Now I have a one frame gap at the very head of the timeline so when I connect music, Q. Guess what it's connected to? It's connected to that one frame gap clip at the very beginning. So you just never see it. It's just there it is connected and what's nice for me is I never have to worry about any clips at the beginning. I can delete them. I can move them and it's always connected to that one frame gap clip at the very beginning. So a little trick that you can use for mastering and wrangling that magnetic timeline. A little thing you can put to use. Alright so lets go into the connected storylines. I'm gonna show you a couple of things with connected clips. OK I'm a big fan of connected clips. Like I said you have a bunch of connected B-Roll here connected B-Roll here but there are some cases where you're gonna wanna override the clip connections. Here's a perfect example. I have a title here and let's say I wanna slip this edit. So I'm gonna press the T key and notice as I'm using the slip tool what's happening with the connections is they're all moving and I don't wanna do that.

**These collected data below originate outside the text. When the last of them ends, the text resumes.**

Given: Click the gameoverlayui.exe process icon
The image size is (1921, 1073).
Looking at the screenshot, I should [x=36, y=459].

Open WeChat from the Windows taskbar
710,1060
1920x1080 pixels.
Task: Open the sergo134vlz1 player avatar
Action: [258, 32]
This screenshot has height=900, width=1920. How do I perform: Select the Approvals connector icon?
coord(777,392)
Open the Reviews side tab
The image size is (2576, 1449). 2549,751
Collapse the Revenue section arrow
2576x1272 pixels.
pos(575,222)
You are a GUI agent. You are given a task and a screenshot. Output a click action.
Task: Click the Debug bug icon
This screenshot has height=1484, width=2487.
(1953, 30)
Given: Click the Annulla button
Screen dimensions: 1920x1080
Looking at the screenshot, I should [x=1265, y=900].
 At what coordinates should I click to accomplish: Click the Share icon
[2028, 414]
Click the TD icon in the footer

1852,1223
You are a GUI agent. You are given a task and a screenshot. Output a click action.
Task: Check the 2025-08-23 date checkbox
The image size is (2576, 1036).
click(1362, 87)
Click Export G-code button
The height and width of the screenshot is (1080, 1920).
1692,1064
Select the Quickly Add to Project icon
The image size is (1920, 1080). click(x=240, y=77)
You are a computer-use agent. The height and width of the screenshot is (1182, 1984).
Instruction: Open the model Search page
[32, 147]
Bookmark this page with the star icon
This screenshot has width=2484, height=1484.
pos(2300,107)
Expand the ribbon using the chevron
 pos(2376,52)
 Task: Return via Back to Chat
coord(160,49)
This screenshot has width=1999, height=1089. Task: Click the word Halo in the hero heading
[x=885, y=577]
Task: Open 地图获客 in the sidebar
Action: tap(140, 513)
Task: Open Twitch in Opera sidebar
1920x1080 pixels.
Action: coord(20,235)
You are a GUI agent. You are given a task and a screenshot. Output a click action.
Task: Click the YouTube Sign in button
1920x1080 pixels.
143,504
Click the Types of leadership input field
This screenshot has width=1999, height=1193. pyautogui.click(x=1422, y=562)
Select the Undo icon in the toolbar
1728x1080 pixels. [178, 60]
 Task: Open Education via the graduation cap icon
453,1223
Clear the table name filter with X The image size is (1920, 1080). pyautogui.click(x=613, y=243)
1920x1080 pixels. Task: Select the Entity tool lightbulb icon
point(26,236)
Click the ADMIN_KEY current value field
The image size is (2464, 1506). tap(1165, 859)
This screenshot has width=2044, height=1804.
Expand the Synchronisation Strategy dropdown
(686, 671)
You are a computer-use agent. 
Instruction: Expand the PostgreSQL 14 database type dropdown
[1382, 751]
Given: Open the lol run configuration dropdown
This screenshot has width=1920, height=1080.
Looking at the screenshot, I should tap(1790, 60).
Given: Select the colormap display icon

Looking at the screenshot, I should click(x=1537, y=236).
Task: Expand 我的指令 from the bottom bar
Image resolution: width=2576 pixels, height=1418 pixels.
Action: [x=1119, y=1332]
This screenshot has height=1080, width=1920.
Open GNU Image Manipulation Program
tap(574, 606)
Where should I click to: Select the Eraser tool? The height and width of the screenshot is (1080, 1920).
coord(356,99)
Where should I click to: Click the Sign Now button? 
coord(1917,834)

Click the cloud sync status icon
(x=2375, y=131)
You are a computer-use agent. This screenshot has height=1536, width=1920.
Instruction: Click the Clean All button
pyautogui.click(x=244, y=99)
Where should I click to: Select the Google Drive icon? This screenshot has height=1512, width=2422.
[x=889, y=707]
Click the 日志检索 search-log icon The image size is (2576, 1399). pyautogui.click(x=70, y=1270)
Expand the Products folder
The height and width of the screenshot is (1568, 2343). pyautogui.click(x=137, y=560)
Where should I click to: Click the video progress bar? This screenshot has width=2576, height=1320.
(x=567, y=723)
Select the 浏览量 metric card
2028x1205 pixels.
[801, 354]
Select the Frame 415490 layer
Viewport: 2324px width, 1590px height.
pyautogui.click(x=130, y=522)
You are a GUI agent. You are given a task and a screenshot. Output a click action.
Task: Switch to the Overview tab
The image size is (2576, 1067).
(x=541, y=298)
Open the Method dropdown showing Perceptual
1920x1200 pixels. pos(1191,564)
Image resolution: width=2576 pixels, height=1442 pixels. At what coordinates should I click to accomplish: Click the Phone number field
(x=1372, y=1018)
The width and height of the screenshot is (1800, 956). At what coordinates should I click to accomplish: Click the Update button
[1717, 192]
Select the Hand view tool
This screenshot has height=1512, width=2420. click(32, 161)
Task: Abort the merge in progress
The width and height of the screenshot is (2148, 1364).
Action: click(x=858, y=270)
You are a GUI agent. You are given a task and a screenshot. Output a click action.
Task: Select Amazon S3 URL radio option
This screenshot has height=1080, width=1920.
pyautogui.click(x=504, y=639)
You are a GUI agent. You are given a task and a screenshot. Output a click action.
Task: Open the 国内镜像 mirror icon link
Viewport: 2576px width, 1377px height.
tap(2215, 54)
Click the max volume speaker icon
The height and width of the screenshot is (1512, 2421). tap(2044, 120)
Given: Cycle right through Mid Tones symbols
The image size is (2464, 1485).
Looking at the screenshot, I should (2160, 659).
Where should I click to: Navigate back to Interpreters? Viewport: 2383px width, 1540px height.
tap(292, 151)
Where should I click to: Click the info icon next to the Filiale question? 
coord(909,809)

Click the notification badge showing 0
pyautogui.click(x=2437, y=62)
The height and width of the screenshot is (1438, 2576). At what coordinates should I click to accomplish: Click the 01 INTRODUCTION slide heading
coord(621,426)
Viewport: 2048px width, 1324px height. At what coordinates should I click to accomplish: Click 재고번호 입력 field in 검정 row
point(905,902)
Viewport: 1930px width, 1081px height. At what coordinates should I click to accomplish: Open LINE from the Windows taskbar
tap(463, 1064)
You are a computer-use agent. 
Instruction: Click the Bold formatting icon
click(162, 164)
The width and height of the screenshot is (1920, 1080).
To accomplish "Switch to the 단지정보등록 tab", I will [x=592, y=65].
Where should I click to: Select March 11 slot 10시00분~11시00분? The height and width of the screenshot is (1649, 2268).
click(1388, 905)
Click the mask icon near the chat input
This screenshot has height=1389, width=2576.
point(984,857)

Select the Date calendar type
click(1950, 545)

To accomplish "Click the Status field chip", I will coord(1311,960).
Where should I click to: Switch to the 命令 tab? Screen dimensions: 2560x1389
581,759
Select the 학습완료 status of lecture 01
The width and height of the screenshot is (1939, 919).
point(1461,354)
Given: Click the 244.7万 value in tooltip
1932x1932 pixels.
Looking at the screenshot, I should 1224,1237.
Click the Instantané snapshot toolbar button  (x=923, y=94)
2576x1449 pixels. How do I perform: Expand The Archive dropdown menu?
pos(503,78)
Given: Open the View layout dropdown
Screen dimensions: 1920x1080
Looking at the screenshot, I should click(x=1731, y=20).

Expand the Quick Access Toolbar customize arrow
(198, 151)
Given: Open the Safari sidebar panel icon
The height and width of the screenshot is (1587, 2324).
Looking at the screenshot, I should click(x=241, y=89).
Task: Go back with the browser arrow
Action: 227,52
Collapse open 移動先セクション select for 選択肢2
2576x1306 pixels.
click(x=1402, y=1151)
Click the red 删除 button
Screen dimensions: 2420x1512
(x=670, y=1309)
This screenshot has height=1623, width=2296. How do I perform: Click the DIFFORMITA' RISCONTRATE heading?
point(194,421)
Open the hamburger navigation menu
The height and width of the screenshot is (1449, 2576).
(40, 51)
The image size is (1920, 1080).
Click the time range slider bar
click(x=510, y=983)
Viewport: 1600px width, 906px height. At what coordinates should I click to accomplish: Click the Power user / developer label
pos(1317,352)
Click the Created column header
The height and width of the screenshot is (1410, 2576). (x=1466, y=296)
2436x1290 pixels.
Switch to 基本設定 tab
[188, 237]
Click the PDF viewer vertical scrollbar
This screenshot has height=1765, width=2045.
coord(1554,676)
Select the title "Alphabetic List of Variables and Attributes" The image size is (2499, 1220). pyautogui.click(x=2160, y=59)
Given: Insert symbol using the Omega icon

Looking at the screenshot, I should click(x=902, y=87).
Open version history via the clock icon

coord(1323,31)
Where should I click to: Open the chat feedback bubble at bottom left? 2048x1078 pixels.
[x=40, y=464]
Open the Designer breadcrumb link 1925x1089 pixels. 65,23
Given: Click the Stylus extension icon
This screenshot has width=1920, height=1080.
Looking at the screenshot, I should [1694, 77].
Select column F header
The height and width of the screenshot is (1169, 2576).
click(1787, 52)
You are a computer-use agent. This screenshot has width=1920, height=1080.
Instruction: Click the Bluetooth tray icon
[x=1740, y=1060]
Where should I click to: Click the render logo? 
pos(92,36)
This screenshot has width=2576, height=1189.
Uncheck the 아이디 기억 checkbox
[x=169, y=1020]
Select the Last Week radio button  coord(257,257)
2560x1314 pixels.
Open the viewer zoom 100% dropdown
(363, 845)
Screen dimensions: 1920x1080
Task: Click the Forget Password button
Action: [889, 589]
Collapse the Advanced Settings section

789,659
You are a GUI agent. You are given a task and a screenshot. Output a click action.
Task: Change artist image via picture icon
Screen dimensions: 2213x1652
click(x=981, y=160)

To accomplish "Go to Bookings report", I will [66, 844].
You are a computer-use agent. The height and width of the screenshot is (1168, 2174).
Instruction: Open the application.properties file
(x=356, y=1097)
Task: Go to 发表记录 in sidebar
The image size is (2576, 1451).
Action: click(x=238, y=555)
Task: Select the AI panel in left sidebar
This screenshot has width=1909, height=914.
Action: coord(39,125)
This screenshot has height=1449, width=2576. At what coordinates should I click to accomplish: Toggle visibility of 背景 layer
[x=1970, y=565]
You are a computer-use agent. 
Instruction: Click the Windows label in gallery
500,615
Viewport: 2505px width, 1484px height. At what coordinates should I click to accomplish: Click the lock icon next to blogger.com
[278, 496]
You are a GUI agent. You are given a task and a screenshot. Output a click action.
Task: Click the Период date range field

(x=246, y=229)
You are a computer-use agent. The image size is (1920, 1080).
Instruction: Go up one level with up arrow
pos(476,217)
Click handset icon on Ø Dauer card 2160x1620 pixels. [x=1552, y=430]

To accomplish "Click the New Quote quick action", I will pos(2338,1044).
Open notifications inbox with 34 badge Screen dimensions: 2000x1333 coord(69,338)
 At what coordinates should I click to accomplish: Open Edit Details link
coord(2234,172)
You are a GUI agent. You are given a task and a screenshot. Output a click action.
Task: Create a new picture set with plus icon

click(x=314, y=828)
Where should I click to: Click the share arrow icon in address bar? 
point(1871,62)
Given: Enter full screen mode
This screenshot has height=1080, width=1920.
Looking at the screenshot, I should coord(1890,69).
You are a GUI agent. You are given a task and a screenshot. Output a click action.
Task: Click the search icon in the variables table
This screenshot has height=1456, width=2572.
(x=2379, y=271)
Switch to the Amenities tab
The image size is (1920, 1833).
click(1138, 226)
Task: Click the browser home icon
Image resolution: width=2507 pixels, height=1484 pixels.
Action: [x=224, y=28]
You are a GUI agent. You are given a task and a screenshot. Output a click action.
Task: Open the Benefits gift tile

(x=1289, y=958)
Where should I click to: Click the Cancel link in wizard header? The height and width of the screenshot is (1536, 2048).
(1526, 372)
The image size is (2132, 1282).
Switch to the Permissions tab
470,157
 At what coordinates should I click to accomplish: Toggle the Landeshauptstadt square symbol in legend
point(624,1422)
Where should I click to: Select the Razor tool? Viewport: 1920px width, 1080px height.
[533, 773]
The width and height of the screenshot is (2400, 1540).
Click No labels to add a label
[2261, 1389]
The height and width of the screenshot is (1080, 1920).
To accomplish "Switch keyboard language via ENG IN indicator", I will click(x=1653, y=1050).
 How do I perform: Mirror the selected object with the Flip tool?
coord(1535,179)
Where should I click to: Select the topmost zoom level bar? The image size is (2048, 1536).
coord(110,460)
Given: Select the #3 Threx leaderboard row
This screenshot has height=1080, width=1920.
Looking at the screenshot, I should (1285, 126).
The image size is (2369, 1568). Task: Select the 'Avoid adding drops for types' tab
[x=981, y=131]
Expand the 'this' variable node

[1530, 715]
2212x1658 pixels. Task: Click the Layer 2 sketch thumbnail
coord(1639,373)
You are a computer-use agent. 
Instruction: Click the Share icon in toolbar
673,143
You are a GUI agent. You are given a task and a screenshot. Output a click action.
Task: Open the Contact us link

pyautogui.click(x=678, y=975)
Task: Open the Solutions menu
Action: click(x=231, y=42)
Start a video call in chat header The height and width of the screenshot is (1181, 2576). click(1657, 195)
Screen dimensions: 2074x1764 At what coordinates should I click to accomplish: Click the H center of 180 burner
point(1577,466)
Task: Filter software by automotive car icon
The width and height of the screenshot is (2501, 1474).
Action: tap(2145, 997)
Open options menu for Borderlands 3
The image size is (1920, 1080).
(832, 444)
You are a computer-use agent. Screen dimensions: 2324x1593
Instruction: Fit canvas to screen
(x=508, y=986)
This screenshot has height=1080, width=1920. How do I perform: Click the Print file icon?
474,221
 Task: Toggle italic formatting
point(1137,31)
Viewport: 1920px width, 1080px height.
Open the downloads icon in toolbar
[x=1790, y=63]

So really useful shortcut or modifier key to deal with this so that the connection point stay where they need to stay is to hold down the Tilde Key or the Grav Key whatever you prefer to call it Tilde, Grav and notice you'll get basically what amounts to a link override option there and what's nice is now when I slip the clip all of the connections stay exactly where they're supposed to stay. I have to show this to people especially the people coming from Track Based editors they just get frustrated. Why can't my connected clips stay there. They're always moving. 

 

That's probably one of the first things that I show people they need to do is how to temporarily override the clip connection. Another option would be notice of all these clips connected to this clip. Notice that when I move this everything moves together. If you've ever watched any of Thomas Grove Carter's demos on his commercials. He just moves just whole chunks of his story from one place to the other. I mean hundreds of effects. Hundreds of music cues and just moves them and swaps them. I mean it's truly magical to behold and that's what's the beauty of the magnetic timeline but sometimes like in this case I'm moving this but maybe I don't want that last clip to move. The reason is that connection point is on this clip. Again something all new Final Cut Pro editors should know about is the Command Option click. So that connection point for this 081 clip is here but I want it here so I'm gonna Command Option click. Notice now that connection point has been moved to this other clip. So now when I'm moving this clip all of just those three as the other ones stay put. 

 

 So in terms of working smarter and faster just being able to override those clip connections and also being able to reassign where the clip connection occurs is also a big deal. So I'm down to exactly four seconds so , I wanted to thank you guys for coming to my little quick tip the smarter session. Hope you enjoy the rest of the show. Thank you.